§ PROVIDED TEXT:
..............................

Known as the Nicene Creed, it states that the Son of God is “God from God, Light from Light, True God from True God, begotten not made, consubstantial with the Father ...” The term used to express the idea that the Son of God is consubstantial, or of the “same substance,” as the Father, homoousios, became a rallying cry for the orthodox side, expressing the unity of nature between the Father and the Son of God.


The years following the Council of Nicaea were turbulent, in which many groups opposed the teaching of the council. The reason Arianism continued to exert influence after its condemnation was due in large part to the emperors of this period. Some were openly sympathetic to this heresy, while others—wanting political peace and unity in the empire—tried to force compromises that were unacceptable to those fighting for the Son of God’s equality with the Father.

Some bishops were orthodox in their understanding of the Son of God as truly God, but they were opposed to the word homoousios because they could not find it in scripture. Others feared that the word smacked of Sabellianism—an earlier heresy that had made no ultimate distinction between the Father and the Son of God, holding that the divine persons were merely different modes of being God.

The defender of the orthodox position was Athanasius, the successor to Alexander in the diocese of Alexandria. Athanasius vigorously opposed all forms of Arianism, teaching that the Son must be God in the fullest sense since he reunites us to God through his death on the cross.

One who is not truly God, he argued, cannot bring us a share in the divine life. Athanasius went into exile five times for his indefatigable defense of Nicaea. A synod held under his presidency in Alexandria in 362 rallied together the orthodox side after clearing up misunderstandings due to terminology.

..............................

§ INFORMATION SHOWN:
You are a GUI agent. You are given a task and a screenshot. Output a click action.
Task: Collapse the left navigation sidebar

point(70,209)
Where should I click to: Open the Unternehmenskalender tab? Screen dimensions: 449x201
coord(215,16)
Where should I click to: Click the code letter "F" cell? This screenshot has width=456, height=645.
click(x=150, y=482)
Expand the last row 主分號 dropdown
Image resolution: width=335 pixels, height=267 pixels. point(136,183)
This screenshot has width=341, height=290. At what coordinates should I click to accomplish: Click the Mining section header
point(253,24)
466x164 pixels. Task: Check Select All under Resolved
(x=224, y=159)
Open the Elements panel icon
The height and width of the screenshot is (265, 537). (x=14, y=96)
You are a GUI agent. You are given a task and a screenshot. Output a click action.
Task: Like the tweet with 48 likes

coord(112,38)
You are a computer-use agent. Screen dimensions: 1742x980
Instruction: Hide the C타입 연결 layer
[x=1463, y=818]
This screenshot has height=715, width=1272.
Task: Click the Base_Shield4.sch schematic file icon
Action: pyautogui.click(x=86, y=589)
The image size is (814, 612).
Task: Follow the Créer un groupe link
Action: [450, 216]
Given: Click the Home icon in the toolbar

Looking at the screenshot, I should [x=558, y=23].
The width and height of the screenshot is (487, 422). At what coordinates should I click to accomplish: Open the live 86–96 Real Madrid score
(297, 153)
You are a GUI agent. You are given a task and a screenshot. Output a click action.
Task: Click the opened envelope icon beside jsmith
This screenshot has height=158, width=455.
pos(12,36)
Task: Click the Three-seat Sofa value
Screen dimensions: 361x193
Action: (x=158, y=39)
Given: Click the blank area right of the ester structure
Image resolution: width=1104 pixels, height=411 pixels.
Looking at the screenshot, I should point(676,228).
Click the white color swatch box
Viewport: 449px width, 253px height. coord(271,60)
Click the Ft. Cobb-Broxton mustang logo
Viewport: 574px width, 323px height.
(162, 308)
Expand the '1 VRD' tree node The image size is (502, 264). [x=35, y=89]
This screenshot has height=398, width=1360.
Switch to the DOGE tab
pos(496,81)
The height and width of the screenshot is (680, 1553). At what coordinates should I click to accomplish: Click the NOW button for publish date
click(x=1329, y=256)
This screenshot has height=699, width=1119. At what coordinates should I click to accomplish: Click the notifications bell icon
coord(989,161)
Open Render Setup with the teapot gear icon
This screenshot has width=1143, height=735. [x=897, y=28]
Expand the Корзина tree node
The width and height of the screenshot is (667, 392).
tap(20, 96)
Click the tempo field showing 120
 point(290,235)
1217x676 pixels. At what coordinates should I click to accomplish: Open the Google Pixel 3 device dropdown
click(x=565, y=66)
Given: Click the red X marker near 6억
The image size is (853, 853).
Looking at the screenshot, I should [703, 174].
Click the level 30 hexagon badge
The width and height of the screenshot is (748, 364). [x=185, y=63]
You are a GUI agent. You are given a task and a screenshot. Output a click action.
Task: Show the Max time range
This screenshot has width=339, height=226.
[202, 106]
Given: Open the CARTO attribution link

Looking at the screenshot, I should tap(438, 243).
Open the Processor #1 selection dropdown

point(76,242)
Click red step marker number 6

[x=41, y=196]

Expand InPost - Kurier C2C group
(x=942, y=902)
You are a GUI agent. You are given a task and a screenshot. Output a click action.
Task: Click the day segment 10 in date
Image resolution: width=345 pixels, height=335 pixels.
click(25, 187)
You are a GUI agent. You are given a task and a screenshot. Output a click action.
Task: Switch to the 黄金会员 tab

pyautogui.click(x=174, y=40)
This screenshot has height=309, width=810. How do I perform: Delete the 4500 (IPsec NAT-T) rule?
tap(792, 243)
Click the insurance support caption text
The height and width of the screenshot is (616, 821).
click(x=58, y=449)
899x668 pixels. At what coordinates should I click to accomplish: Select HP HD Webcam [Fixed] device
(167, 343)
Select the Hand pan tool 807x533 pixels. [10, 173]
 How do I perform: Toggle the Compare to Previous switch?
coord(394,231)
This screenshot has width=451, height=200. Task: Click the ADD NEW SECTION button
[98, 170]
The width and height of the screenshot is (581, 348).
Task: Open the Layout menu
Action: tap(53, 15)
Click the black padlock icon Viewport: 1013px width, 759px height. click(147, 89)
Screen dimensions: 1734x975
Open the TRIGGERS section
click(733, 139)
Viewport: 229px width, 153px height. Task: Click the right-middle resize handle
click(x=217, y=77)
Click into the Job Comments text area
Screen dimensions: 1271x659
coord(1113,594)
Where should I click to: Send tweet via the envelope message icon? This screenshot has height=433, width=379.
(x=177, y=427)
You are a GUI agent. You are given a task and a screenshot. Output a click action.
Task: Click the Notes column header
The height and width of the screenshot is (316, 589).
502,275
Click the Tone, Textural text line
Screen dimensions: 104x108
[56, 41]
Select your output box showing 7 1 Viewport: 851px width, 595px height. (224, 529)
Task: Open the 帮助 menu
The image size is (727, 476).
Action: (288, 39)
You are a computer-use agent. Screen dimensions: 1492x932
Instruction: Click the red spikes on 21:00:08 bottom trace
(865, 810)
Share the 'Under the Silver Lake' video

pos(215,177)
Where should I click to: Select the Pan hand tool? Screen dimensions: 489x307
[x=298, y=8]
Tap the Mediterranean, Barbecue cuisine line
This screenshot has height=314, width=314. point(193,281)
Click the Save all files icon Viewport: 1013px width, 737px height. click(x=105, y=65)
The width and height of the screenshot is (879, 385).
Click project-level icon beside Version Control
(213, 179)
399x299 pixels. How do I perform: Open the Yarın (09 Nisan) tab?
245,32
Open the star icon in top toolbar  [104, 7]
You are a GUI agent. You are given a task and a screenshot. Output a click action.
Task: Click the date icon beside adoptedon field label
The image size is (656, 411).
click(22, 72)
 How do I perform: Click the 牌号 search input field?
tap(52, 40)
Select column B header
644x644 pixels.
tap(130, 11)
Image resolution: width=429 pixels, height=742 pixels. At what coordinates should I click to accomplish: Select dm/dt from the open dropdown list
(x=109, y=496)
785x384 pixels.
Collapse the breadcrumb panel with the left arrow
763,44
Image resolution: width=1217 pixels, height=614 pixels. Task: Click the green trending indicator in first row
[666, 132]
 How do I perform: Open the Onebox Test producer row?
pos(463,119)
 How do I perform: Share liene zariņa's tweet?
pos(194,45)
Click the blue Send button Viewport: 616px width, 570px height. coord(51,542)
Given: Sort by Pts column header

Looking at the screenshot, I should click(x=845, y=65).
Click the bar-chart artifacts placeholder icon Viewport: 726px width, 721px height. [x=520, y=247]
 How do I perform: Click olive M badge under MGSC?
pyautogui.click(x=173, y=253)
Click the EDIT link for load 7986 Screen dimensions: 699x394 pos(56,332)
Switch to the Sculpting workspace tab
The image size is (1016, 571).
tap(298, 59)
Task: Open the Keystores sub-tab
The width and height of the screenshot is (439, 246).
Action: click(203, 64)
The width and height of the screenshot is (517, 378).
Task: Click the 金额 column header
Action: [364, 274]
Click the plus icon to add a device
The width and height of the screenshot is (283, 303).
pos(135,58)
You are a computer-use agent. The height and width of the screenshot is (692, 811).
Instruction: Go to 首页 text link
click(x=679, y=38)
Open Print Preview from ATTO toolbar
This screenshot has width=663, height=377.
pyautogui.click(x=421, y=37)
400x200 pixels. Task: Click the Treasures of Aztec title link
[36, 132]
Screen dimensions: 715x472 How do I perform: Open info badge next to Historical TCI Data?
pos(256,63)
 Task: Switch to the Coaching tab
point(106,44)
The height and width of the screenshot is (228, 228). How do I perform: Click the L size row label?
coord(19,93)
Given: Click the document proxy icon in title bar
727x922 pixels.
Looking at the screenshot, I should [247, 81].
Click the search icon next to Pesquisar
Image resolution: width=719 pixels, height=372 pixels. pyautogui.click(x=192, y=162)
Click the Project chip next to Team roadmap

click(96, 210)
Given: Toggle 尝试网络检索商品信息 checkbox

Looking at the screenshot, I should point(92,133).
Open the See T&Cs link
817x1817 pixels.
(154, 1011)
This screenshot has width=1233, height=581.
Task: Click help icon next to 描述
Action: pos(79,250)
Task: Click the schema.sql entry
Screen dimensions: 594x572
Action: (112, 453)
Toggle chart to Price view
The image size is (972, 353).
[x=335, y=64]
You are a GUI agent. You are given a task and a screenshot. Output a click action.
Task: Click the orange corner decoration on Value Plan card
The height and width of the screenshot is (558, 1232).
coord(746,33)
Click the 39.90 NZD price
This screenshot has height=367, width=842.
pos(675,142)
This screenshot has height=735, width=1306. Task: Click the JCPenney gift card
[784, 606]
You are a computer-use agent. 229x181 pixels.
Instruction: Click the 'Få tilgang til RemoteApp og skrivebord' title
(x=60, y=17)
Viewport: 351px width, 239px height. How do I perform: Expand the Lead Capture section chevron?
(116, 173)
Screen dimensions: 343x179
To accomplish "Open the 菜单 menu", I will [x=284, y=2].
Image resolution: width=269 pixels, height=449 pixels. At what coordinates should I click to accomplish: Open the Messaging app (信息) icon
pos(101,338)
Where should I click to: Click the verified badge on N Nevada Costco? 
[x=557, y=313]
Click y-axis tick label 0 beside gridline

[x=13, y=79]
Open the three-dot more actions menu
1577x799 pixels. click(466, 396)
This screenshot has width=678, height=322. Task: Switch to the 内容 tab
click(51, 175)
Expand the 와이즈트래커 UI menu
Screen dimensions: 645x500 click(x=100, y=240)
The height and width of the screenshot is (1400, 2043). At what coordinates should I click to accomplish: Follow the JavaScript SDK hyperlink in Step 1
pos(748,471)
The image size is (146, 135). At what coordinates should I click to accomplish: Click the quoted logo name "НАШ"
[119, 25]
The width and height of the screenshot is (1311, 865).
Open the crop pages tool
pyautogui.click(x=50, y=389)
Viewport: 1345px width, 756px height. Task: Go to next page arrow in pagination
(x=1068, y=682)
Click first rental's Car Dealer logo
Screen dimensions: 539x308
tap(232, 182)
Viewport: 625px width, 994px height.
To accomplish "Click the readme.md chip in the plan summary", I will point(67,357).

..............................

§ WHAT YOU WILL DO:
[A] From the Nicaea passage, list every phrase that the quoted Nicene Creed applies to the Son of God.
[B] Extend the Nicaea passage, picking up after its last sentence.
The entries play no part in what is asked here.

§ ANSWERS FOR THE EXERCISE:
[A]
- "God from God"
- "Light from Light"
- "True God from True God"
- "begotten not made"
- "consubstantial with the Father"

[B]
This synod, along with the efforts of the Cappadocians, theologians who took up the banner of orthodoxy after Athanasius’s death, paved the way for the Council of Constantinople in 381, which reaffirmed the Nicene Creed and its condemnation of Arianism.

Augustine of Hippo

Augustine of Hippo
Augustine of Hippo

Born in 354 c.e. to a pagan father and a Christian mother, (St.) Monica, in Tagaste in North Africa, Augustine received a classical education in rhetoric on the path to a career in law. During his studies at Carthage in his 19th year, he read Cicero’s Hortensius and was immediately converted to the pursuit of wisdom and truth for its own sake.

In this early period at Carthage he also became involved with the ideas of Mani and Manichaeanism, which taught that good and evil are primarily ontological realities, responsible for the unequal, tension-filled cosmos in which we live.

However, the inability of their leaders to solve Augustine’s problems eventually led the young teacher to distance himself from the group. Leaving the unruly students of Carthage in 383, Augustine attempted to teach at Rome only to abandon the capital in favor of a court position in Milan the following year.


This step brought him into contact with the bishop of Milan, Ambrose, whose preaching was instrumental—along with the writings of the philosophers of Neoplatonism—in convincing Augustine of the truth of Christianity. He could not commit himself to the moral obligations of baptism, however, because of his inability to live a life of continence.

His struggle for chastity is movingly told in his autobiographical work Confessions: Hearing of the heroic virtue of some contemporaries who abandoned everything to become monks, Augustine felt the same high call to absolute surrender to God but was held back by his attachment to the flesh. However, in a moment of powerful grace which came from reading Romans 13:12–14, he was able to reject his sinful life and to choose a permanent life of chastity as a servant of God.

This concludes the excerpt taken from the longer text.